De plus, les médecins travaillent dans des conditions pénibles avec des moyens restreints. Certaines consultations comptent jusqu’à 75 patients et les gardes 200 à 300 malades. Et de préciser: « On est amené à hospitaliser parfois 2 à 3 malades par lit avec tous les risques que cela comporte. Comment voulez-vous qu’une infirmière ou un interne s’occupe d’autant de malades ? Quand il y a pénurie de médicaments ou d’autres moyens, dites-vous bien que c’est le médecin et l’infirmier qui pleurent avant les parents parce qu’ils savent pertinemment quelles seront les conséquences sur le petit malade ».
Le cas de l’imagerie, en est un autre. Quand une machine est en panne, on sait que cela va retarder la prise en charge du malade. Les parents doivent courir d’un endroit à l’autre pour trouver une solution et parfois sont amenés à s’endetter pour pouvoir payer ces examens dans le privé. Les examens de radiologie sont relativement chers et la plupart sont non ou mal remboursés par la CNAM. Cela peut expliquer l’agressivité des patients qui préfèrent nous accuser de paresse ou de vouloir faire profiter le privé. Ce sont ces problèmes qui entraînent un climat de suspicion envers le personnel soignant.
Elle conclut: « Si je prends mon exemple, bientôt je serai à la retraite.
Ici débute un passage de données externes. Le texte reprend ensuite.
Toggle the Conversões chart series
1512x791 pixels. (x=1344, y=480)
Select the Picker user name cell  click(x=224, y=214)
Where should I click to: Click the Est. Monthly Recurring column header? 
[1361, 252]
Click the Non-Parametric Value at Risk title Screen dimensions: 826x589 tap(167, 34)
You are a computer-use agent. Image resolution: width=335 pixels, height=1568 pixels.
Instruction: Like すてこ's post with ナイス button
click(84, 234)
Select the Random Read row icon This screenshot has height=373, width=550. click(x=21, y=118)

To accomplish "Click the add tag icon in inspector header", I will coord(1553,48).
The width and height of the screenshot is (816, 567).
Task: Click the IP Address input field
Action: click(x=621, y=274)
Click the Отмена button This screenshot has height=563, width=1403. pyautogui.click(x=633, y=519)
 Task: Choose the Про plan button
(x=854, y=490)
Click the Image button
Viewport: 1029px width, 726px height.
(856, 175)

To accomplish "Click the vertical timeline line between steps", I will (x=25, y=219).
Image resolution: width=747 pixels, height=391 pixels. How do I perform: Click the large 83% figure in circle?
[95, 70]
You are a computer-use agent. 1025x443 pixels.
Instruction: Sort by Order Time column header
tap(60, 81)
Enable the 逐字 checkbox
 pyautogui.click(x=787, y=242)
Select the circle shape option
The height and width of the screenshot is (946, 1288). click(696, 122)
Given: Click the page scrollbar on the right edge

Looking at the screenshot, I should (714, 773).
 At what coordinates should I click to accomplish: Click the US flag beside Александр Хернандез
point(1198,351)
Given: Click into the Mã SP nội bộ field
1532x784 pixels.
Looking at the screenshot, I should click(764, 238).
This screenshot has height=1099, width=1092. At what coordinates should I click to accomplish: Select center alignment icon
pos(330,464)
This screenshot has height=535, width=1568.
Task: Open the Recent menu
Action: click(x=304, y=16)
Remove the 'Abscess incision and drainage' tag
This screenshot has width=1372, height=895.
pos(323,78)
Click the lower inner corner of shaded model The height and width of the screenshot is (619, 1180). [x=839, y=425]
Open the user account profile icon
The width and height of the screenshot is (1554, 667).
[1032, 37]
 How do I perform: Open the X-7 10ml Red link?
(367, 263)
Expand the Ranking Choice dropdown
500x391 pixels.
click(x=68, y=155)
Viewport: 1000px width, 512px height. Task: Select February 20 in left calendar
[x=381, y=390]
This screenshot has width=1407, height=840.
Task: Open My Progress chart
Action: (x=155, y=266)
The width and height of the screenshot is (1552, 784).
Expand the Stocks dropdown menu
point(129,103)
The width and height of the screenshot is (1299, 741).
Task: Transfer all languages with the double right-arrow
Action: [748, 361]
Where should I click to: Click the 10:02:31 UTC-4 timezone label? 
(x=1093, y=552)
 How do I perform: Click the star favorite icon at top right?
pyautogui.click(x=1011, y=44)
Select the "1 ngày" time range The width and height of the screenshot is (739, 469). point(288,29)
J’ai travaillé toute ma vie dans le public et seulement dans le public. J’en suis fière. C’est quelque chose qui m’est cher. J’ai enseigné et formé des générations, qui devront reprendre le flambeau. Si tout le monde part, qui va soigner les malades de l’hôpital ? On ne peut plus continuer de cette façon et laisser le médecin se débattre tout seul devant les malades et en plus le jeter en pâture à la vindicte publique et l’accabler d’accusations qui fusent de partout ».